Scientific, analytical thinking presides as the dominating force for most organizing, adopted by progressives and conservatives alike. Most of us have grown up believing that reading novels, watching films, attending plays and dance performances, looking at photographs and reading poetry are nothing more than forms of entertainment. Instead, they can be a search for truth, for a deeper understanding of people and the world. We're misled in thinking art is optional: great, valuable, entertaining, excellent, but off to one side of political, economic and legal thought.

"The narrative has never been merely entertainment for me. It is, I believe, one of the principal ways in which we absorb knowledge."
In Poetic Justice: The Literary Imagination and Public Life, Martha Nussbaum discusses Rousseau's awareness of the importance of the imagination in making us human. The imagination is essential to enliven our capacity for finding connections, drawing inferences and solving problems. Only direct, immediate experience aided by careful imagination allows us to interpret, thereby bringing about the clear contrast and comparison without which no real choice can follow.

How often after reading a novel, a poem, a short story, have you asked yourself, how alike I am to everyone else, instead of how different I am from everybody else?.

_The tasks_
A. From the passage on art and imagination, list every activity that, according to its second sentence, most of us grew up believing is nothing more than a form of entertainment.
B. Write out the part of the passage on art and imagination starting with "How often after" and going on through "from everybody else?.".
C. Answer these questions from the passage on art and imagination.
(i) What kind of thinking presides as the dominating force for most organizing?
(ii) The quoted statement calls the narrative one of the principal ways of doing what?
(iii) In which book does Martha Nussbaum discuss Rousseau's awareness of the importance of the imagination?

_Dataset records_
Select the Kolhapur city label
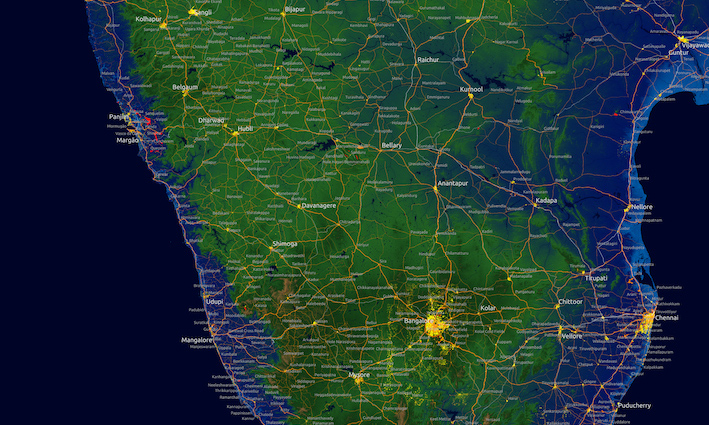This screenshot has height=425, width=709. coord(148,19)
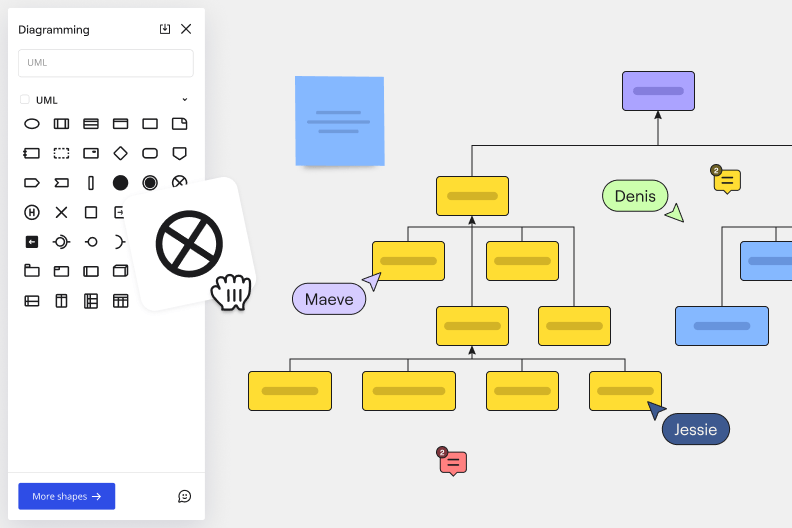Open the feedback smiley icon
Image resolution: width=792 pixels, height=528 pixels.
184,496
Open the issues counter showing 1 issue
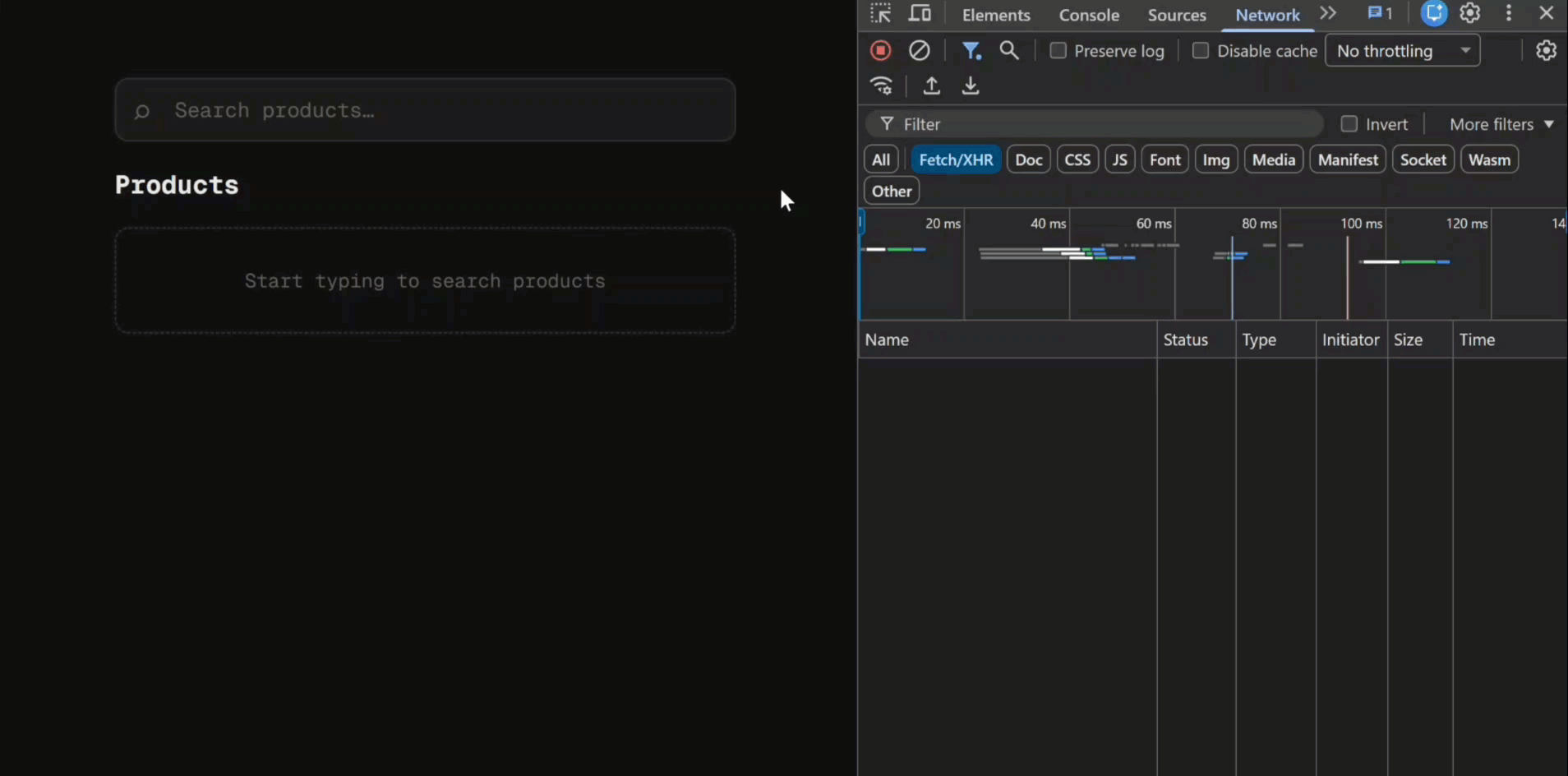The image size is (1568, 776). tap(1378, 13)
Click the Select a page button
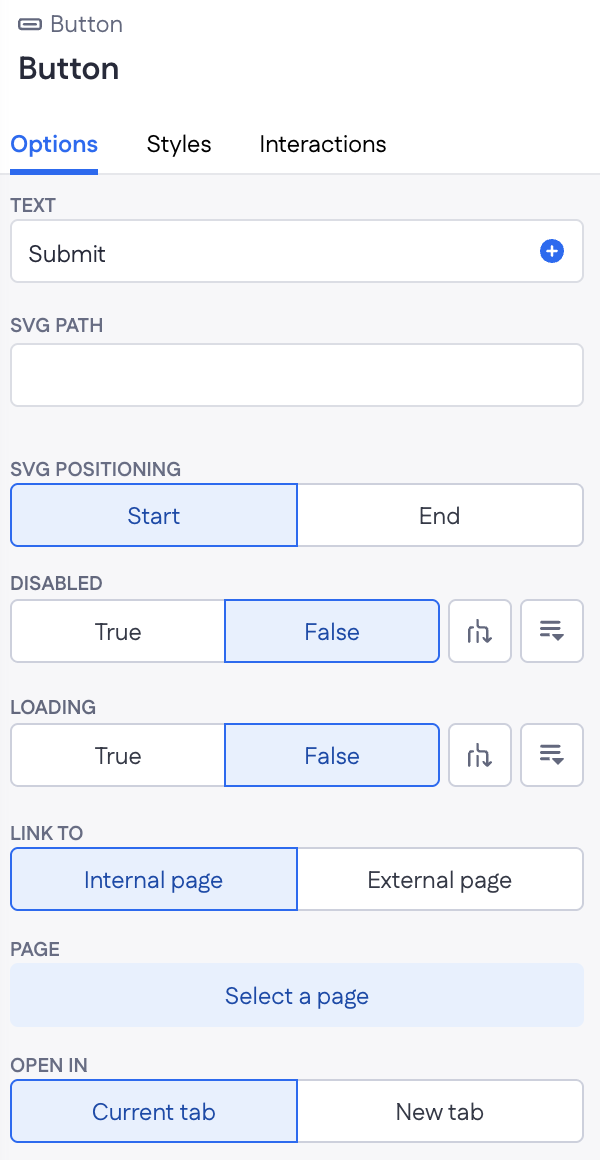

_Results_
A.
- Reading novels
- Watching films
- Attending plays and dance performances
- Looking at photographs
- Reading poetry

B.
How often after reading a novel, a poem, a short story, have you asked yourself, how alike I am to everyone else, instead of how different I am from everybody else?.

C.
(i) Scientific, analytical thinking.
(ii) Absorbing knowledge.
(iii) Poetic Justice: The Literary Imagination and Public Life.